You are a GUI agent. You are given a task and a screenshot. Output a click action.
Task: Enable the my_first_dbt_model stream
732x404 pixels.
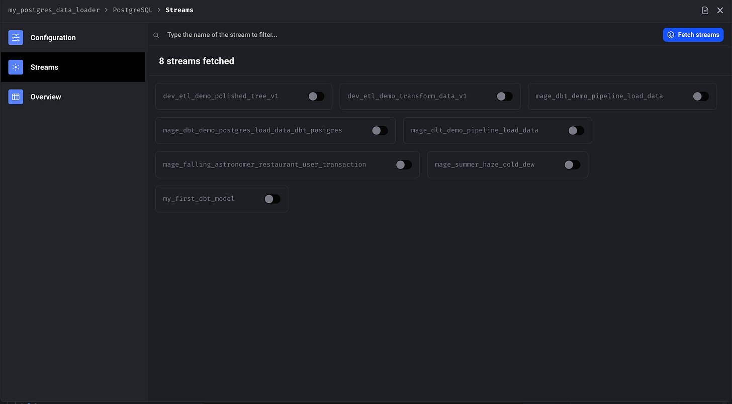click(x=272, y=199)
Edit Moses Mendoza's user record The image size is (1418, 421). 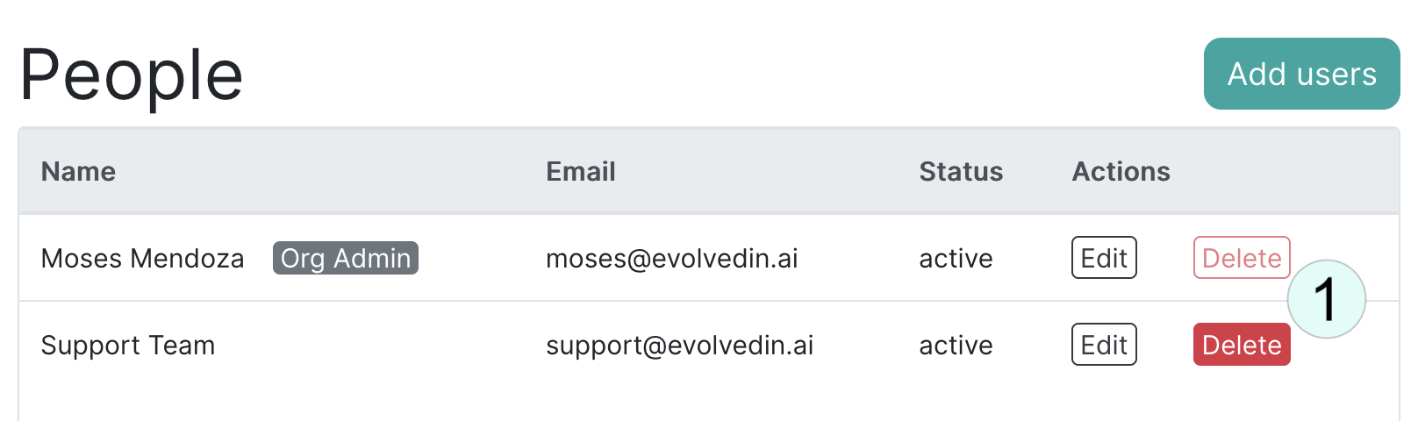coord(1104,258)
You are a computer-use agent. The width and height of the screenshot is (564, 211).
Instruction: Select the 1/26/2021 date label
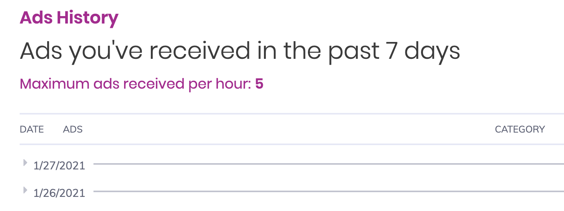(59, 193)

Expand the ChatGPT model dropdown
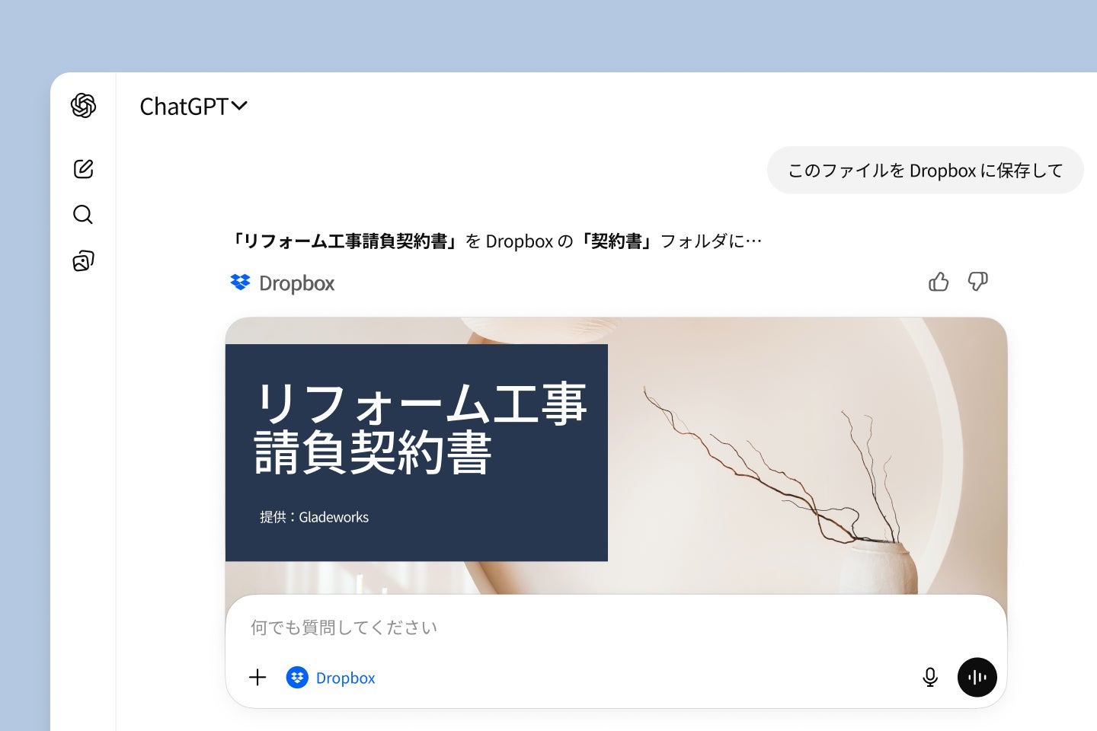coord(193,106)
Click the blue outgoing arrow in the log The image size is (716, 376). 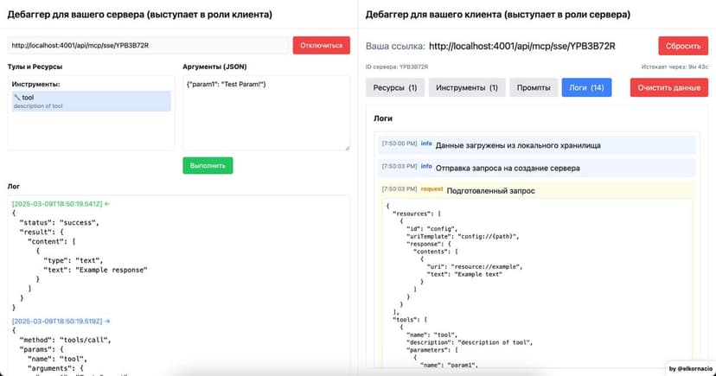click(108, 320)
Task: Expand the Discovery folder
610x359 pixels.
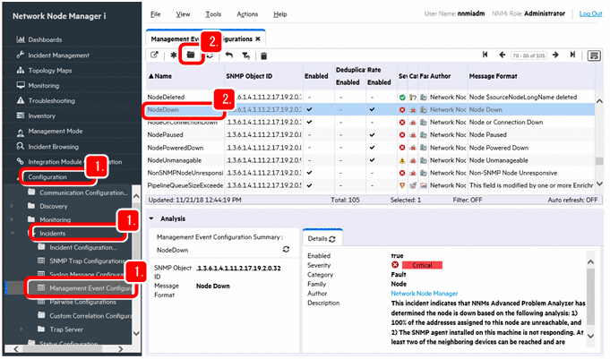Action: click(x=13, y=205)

_____

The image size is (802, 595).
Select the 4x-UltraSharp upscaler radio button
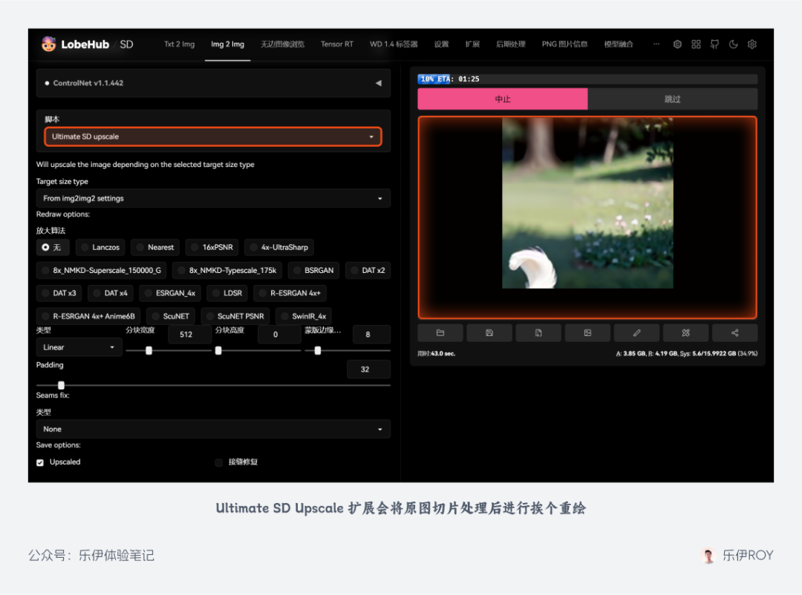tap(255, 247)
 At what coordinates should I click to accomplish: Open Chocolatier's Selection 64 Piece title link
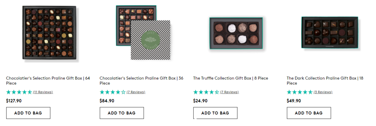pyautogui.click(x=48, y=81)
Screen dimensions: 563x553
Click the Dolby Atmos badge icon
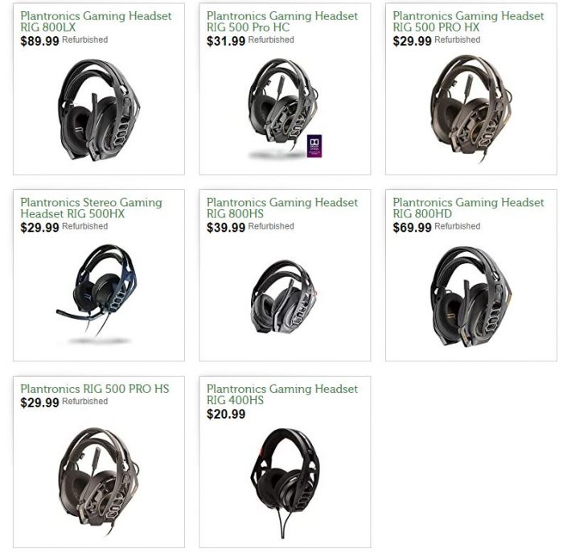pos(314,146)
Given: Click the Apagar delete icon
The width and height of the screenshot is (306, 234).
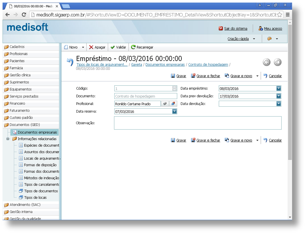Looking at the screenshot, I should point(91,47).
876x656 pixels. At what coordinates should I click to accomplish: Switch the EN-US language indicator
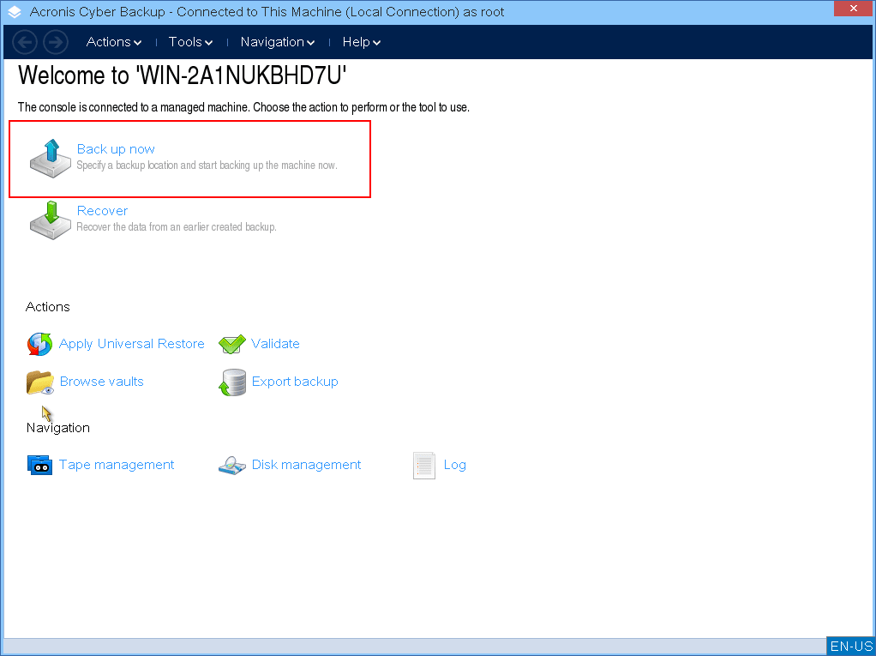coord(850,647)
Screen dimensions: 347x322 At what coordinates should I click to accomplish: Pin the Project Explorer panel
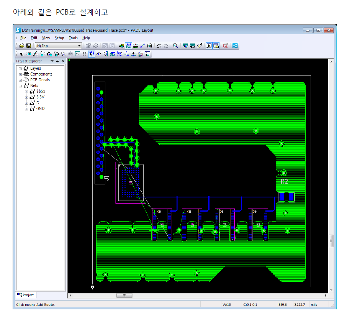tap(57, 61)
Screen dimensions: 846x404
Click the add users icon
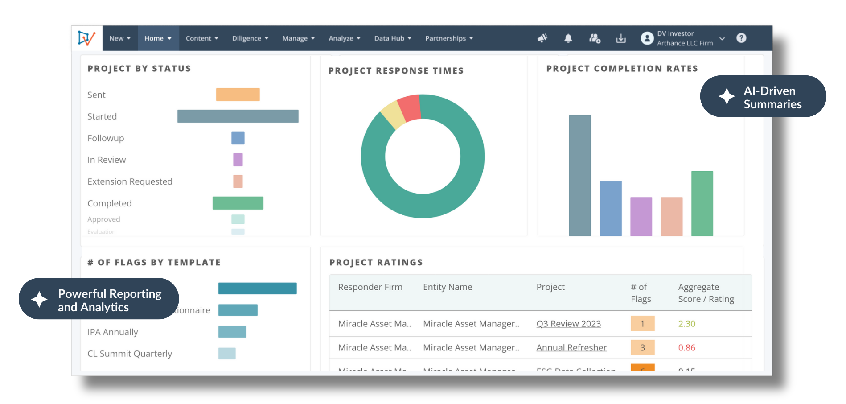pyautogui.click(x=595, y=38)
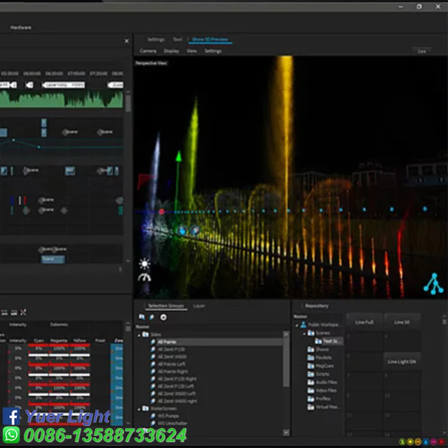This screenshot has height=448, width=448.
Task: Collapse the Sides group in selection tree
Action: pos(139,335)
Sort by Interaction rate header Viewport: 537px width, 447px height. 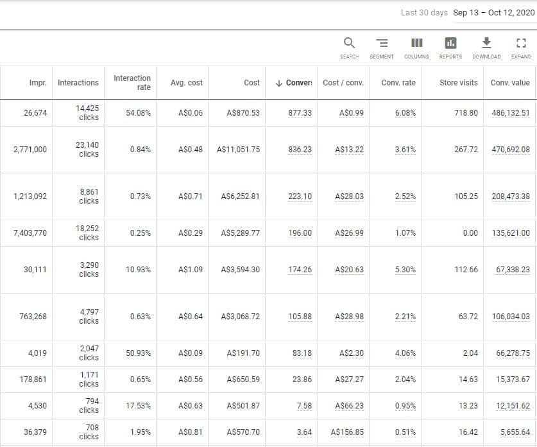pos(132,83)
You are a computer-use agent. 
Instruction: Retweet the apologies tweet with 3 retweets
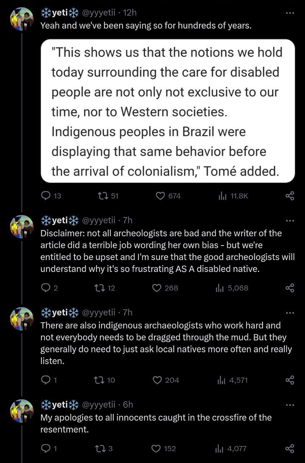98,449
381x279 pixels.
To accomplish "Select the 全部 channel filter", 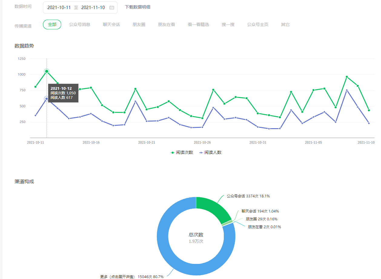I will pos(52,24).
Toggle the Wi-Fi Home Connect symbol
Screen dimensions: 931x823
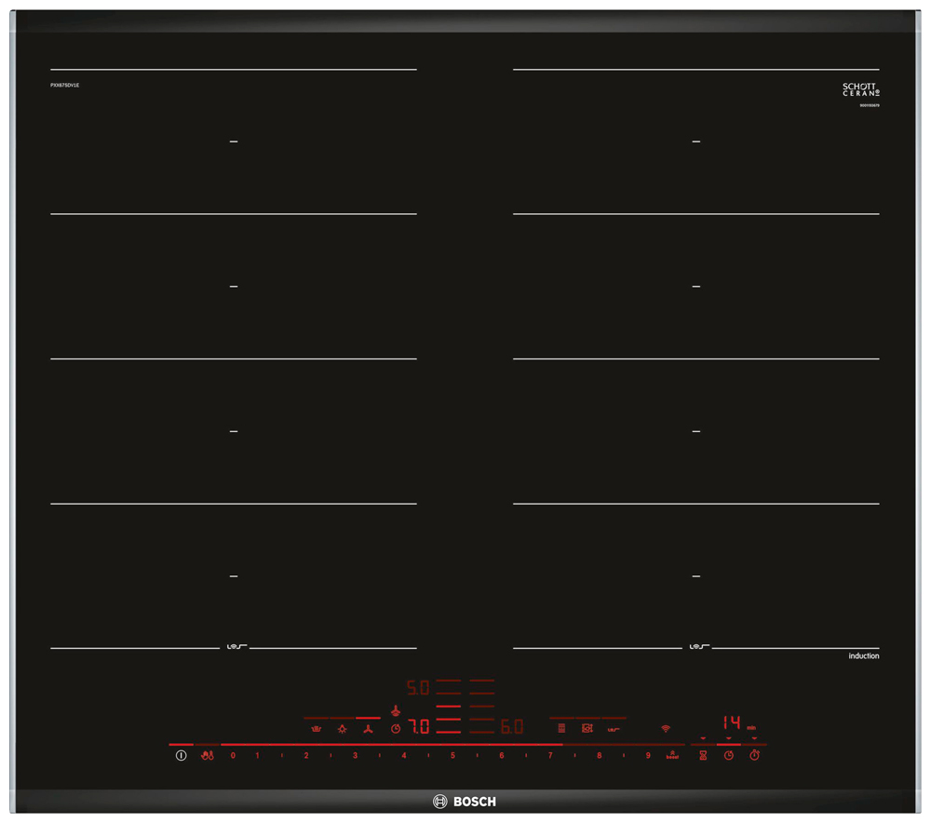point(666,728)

_____

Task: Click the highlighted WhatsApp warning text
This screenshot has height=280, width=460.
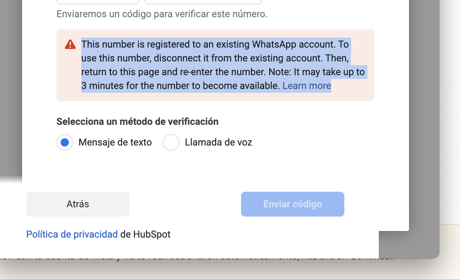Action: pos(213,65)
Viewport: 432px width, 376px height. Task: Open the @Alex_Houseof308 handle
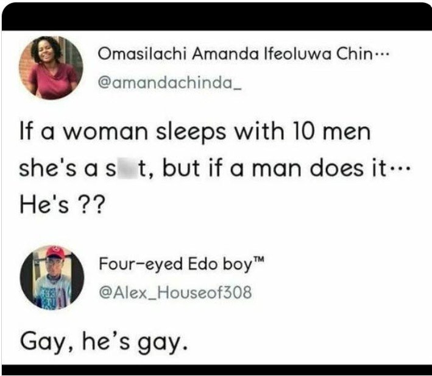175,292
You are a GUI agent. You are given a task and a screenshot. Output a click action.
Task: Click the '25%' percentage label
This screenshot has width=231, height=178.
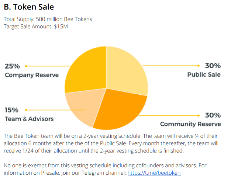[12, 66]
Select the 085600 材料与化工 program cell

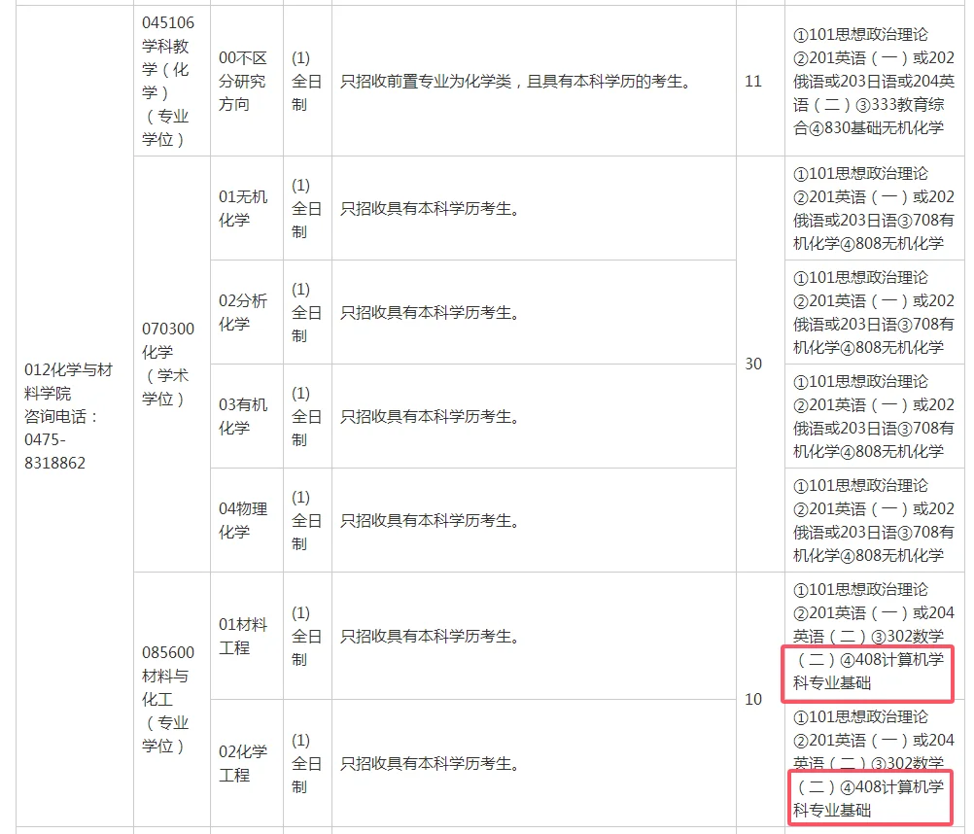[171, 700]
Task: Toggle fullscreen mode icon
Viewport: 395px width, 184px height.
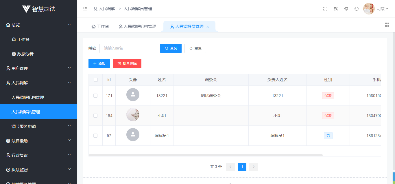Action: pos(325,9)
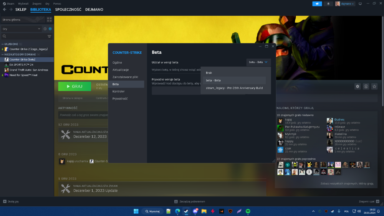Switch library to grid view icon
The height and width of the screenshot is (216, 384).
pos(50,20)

_____

### TASK TO COMPLETE
Only a number is wanted: how many lines above include "agent"?

### EXPECTED ANSWER
4